Weird But True

Horse forces plane to make emergency landing after breaking free in cargo hold

It was a night-mare at 30,0000 feet.

A flight was forced to return to its airport of origin in New York after a horse got loose in the cargo hold and started to run amok. The incident was reconstructed in a video uploaded to the channel You Can See The ATC.

According to the clip, the circus in the sky occurred on an Air Atlanta Icelandic flight that was flying from JFK airport to Liege Belgium on the afternoon of November 9.

The Boeing 747 had ascended to 31,000 feet over Boston when of all a sudden a horse broke free from its container.

Audio footage captured the pilot’s reaction to Mr. Ed’s high-altitude escape.

“We are a cargo plane with a live animal, a horse, on board,” the flyboys could be heard exclaiming over the intercom to the control tower. “The horse has broken out of its stall.”

A race horse on a plane in Sao Paulo, Brazil.
The circumstances surrounding the equine’s escape are yet unclear.
Casa.da.Photo – stock.adobe.com

And while flying wasn’t an issue, they said they needed to return to New York as soon as possible as they couldn’t “resecure the horse” mid-flight.

To return to base, the pilots had to dump 20 tons of fuel to avoid losing horsepower, travel blog A View From The Wing snickered.

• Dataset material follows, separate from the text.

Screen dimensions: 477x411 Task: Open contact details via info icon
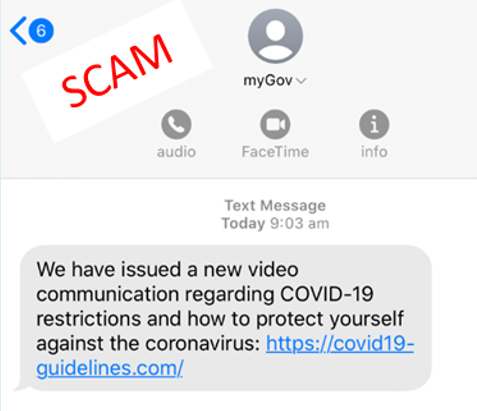(374, 124)
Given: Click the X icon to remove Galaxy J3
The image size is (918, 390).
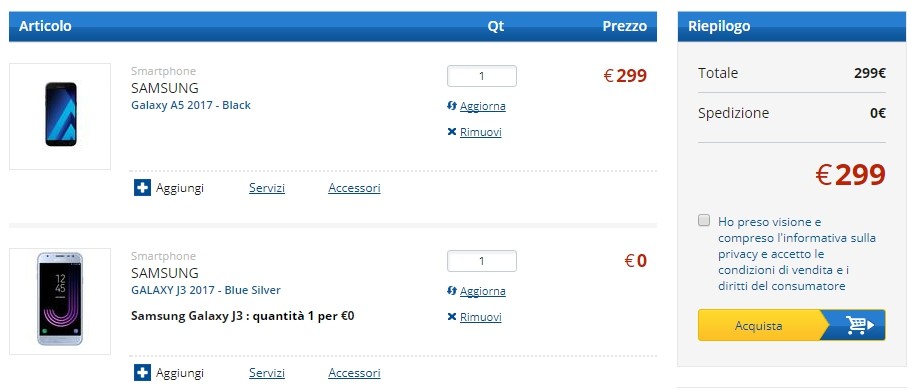Looking at the screenshot, I should click(x=451, y=317).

Upon arrival, the flyboys requested the aid of a veterinarian as their horse was “in difficulty,” although they didn’t specify the nature of the problem.

Thankfully, the flight was able to take off at 6:35 p.m. local time and arrive successfully in Liege local time at around 6:49 am on November 10.

As of yet, the details surrounding Seabiscuit’s in-flight jailbreak are unclear, although this isn’t the first time a plane has had to divert due to an unusual circumstance.

The flight path.
A map of the flight path.
Flight radar

In September, a Delta flight from Atlanta to Barcelona was forced to turn around and make an emergency landing after a passenger “had diarrhea all the way through the plane.”

Many diversions have been caused by unruly passengers.

In July, an American Airlines flight from New York City to Guyana was returned to JFK Airport after a disruption in which a passenger called a crew member a “waiter.”